__TEXT PASSAGE__
■ ■ ■ ■ ■ ■ ■

I would be grateful for assistance in identifying an old motor from Matsushita Electric Industrial Co. Ltd. I have been unable to find a datasheet for the motor. An image of the partially disassembled motor is included below. I am able to take more specific pictures if requested and directed. The text reads:


4P 30W

220V 50Hz 3.5uF

240V 50Hz 2.8uF

The cylindrical case has an outer diameter of 90mm and height of 110mm.

I assume this is a single-phase four-pole motor. I would be grateful for guidance in determining whether the capacitances listed are for start capacitors or run capacitors, and which of the three wires - white, brown, black - is which.

I have measured resistances and inductances. The resistances were measured directly with a multimeter. The inductances were measured by driving a square wave through the windings in series with a known resistance of 270R, and measuring the RL time constant from the captured waveform. The results were as follows:

white to brown: 210R 127mH

white to black: 94R 87mH

brown to black: 120R 94mH

In calculating inductance via the resistance and time constant, I summed the 270R and winding resistance and multiplied by the time difference between the peak of the waveform and 0.37x that peak with respect to the waveform's minimum value.

I believe that the winding with the largest inductance is the main winding. I also believe that the winding with the highest resistance tends to be the auxiliary winding, but this makes the results contradictary. However, I could understand a lower resistance for the auxiliary if it is substantially shorter.

I hope my inexpert research can help an expert to answer my questions on capacitors and winding identification. I would also welcome any corrections, especially if I am way off base!

Thanks for considering my question.

enter image description here

  • \$\begingroup\$ Thanks for your comment. I understand the relationship between poles, frequency and RPM. My question says "single-phase four-pole motor", is that incorrect somehow? \$\endgroup\$
    – user133493
    Dec 17, 2016 at 7:22
  • \$\begingroup\$ I deleted my earlier comment because I misread what you wrote. Unfortunately you'd already replied. Sorry for the confusion. \$\endgroup\$ Dec 17, 2016 at 7:40

1 Answer 1


Based on the capacitor values, I would say that the motor is the permanent split capacitor type (PSC). The capacitor is a run capacitor that remains connected at all times. The highest resistance measurement bust be the sum of the main and auxiliary windings. Therefore the black lead must be the common connection between the two windings.

■ ■ ■ ■ ■ ■ ■

__RECORDED INFORMATION__
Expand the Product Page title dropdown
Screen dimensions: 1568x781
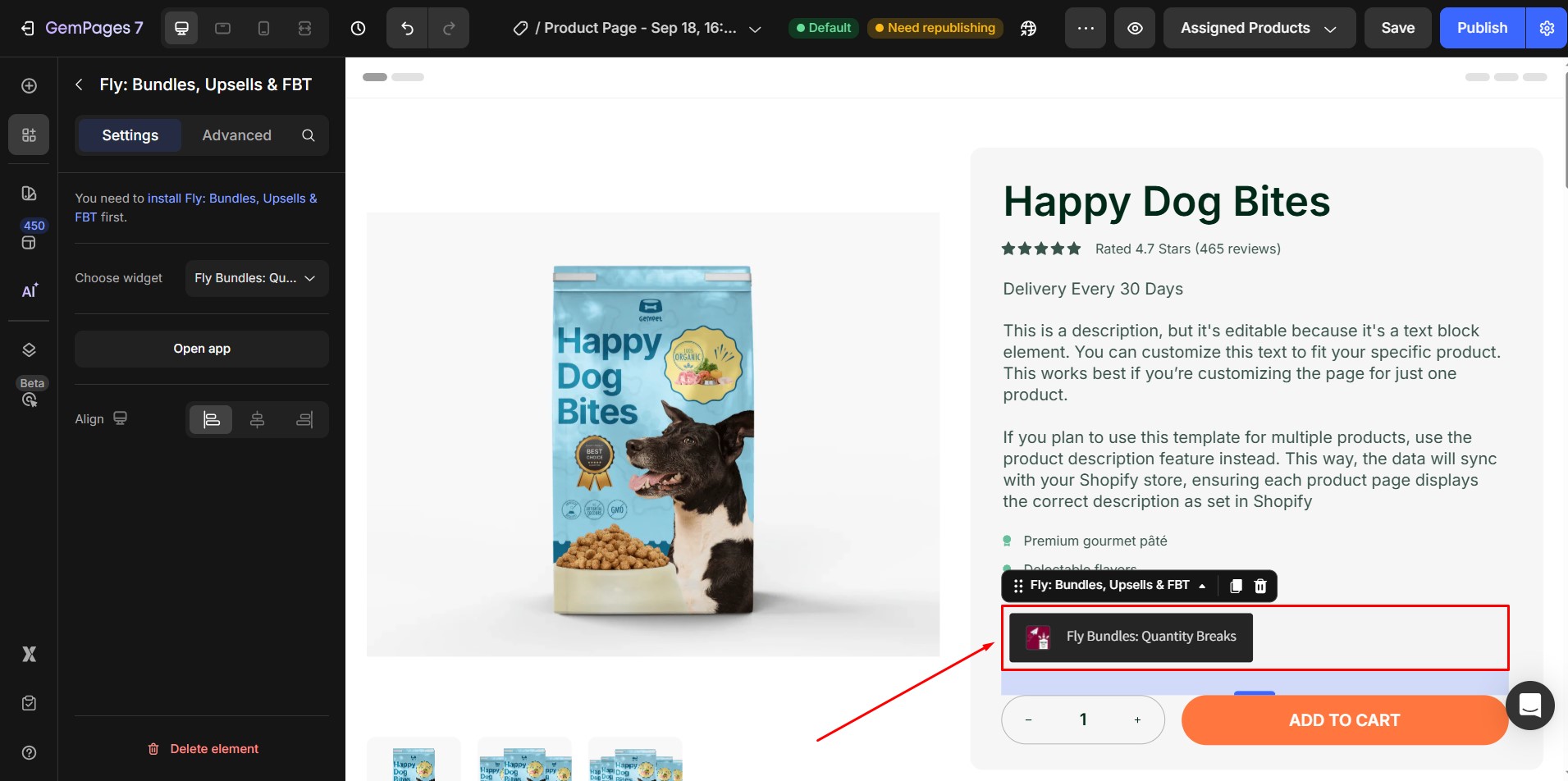(x=755, y=29)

■ ■ ■ ■ ■ ■ ■

__WORK TO DO__
(1) Quote the motor identification post above word for word, starting with "I believe that" and going on through "way off base!".
(2) Write a continuation of the motor identification post above, beginning right after its final sentence.

__ANSWERS TO THE EXERCISES__
(1)
I believe that the winding with the largest inductance is the main winding. I also believe that the winding with the highest resistance tends to be the auxiliary winding, but this makes the results contradictary. However, I could understand a lower resistance for the auxiliary if it is substantially shorter.

I hope my inexpert research can help an expert to answer my questions on capacitors and winding identification. I would also welcome any corrections, especially if I am way off base!

(2)
It is difficult to determine which is the main winding and which is the auxiliary winding, but is seems more likely that black and white would be the colors used for power. I found one reference that shows the connection this way:

enter image description here

Additional Thoughts:

It would be useful to carefully examine or measure the winding wire diameter. If there is a difference in diameter between the two windings, the winding with the smaller diameter would be the auxiliary winding.

Motors like this are sometimes constructed with two identical windings so that the direction of rotation can be reversed. One method of reversing a single-phase motor is to reverse the connection of one winding end-to-end. That requires a 4-wire motor. The other method of reversing is to connect the capacitor to the opposite winding.

Wire colors are not very consistently used to signify functions. Where they are used, their significance varies from one country to another and from one manufacturer to another. Manufacturers ship motors all over the world for use by other manufacturers. They may youse their own color codes or those requested by their customers.

For products that they encounter locally, repair professionals may become familiar with colors used by various end-product and motor manufacturers. Repair people seldom if ever work on items that have been dismantled to the point that internal wire connections need to be determined. They may decline to work on such items if they encounter them.

It is probably not possible to use motor theory to confidently determine the connections of a motor like this. Careful testing with good instruments and a load would reveal which connection results in the most efficient operation.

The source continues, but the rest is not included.